*Directives*
1: In the rifle thread, list every item the original poster names as having been used to clean the rifle at home.
2: Reproduce everything in the rifle thread from "Back to the" down to "that’d be fine.", updated so that "reamer" reads "chamber reamer".

--- start Page text ---

What’s going on with this GAP rifle?

Took it to a mom and pop smith. He was set on it being the lands but I just couldn’t believe it. Brought it home and just cleaned the snot out of it with a drill, nylon brush, and some bore solvent. Bergers and Hornady 108’s chamber now with no markings or any resistance. We’ll head to the range with a bunch of cleaning gear just in case.
 
So the smith never borescoped it or cast the chamber for measurements? He just guessed at it and took your money?
 
So the smith never borescoped it or cast the chamber for measurements? He just guessed at it and took your money?
He didn’t take any money. He took it to the back briefly, and I assume borescoped it, but it was definitely difficult to get him to move beyond “short chamber”. Nice guys, just kinda down home gunshop guys I think.
 
He didn’t take any money. He took it to the back briefly, and I assume borescoped it, but it was definitely difficult to get him to move beyond “short chamber”. Nice guys, just kinda down home gunshop guys I think.
Teslong.
 
Give GAP a call and see what they think. Thinking it would be odd for a rifle to leave GAP with a bad chamber. Get some JB or IOSSO bore past and scrub the throat out, should cure the problem. Has the rifle been shot suppressed?
 
Give GAP a call and see what they think. Thinking it would be odd for a rifle to leave GAP with a bad chamber. Get some JB or IOSSO bore past and scrub the throat out, should cure the problem. Has the rifle been shot suppressed?
Give them the serial number and they should be able to give you the chamber print.
 
Yes I have emailed and called GAP, haven’t heard back yet. As of right now it seems to be functioning normally after about 20 good minutes of brush/drill/solvent cleaning. Heading to the range Saturday I’ll post an update. I’ll also update if I hear back from gap.
 
Back to the range, whole box of bergers in about 1” group. No problems at all.got through about half a box of Hornady, also grouping well and then I got a tight bolt close. Go to eject the round and it pulled it. Got the bullet out and 5 very evenly spaced engravings in the bullet tell me it’s gotta be a tight throat. Called GAP, they were pretty surprised but agreed with me, offered to fix it if I shipped it to them, but being shipping is pretty expensive both ways I told them I’d have a local smith just touch it with a reamer and they figured that’d be fine.
 
If you don’t want to get a borescope so you can stop guessing, send it back to GAP. If you have a local smith touch it and that doesn’t fix the problem, GAP is off the hook. Have them do it. Especially if your smith is the guy you already took it to who seemed reluctant to even start at the start.
 
You need to see what it looks like with a borescope for multiple reasons.

--- end Page text ---
--- start Information supplied ---

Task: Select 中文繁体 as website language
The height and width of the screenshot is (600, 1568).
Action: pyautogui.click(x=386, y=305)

--- end Information supplied ---
--- start Information supplied ---

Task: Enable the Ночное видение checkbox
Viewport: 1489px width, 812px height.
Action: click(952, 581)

--- end Information supplied ---
--- start Information supplied ---

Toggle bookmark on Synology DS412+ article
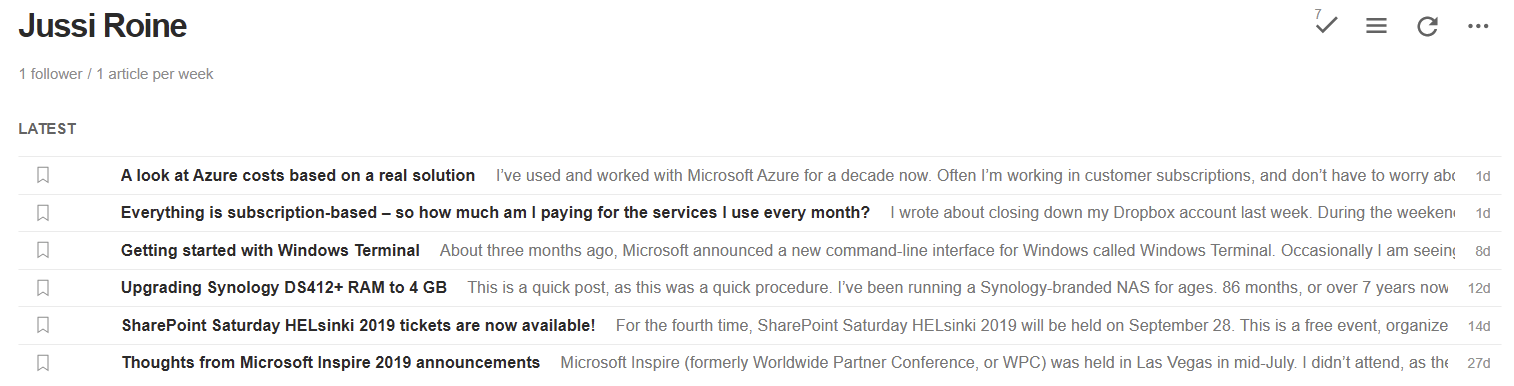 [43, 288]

--- end Information supplied ---

*Answers for the exercise*
1:
- drill
- nylon brush
- bore solvent

2:
Back to the range, whole box of bergers in about 1” group. No problems at all.got through about half a box of Hornady, also grouping well and then I got a tight bolt close. Go to eject the round and it pulled it. Got the bullet out and 5 very evenly spaced engravings in the bullet tell me it’s gotta be a tight throat. Called GAP, they were pretty surprised but agreed with me, offered to fix it if I shipped it to them, but being shipping is pretty expensive both ways I told them I’d have a local smith just touch it with a chamber reamer and they figured that’d be fine.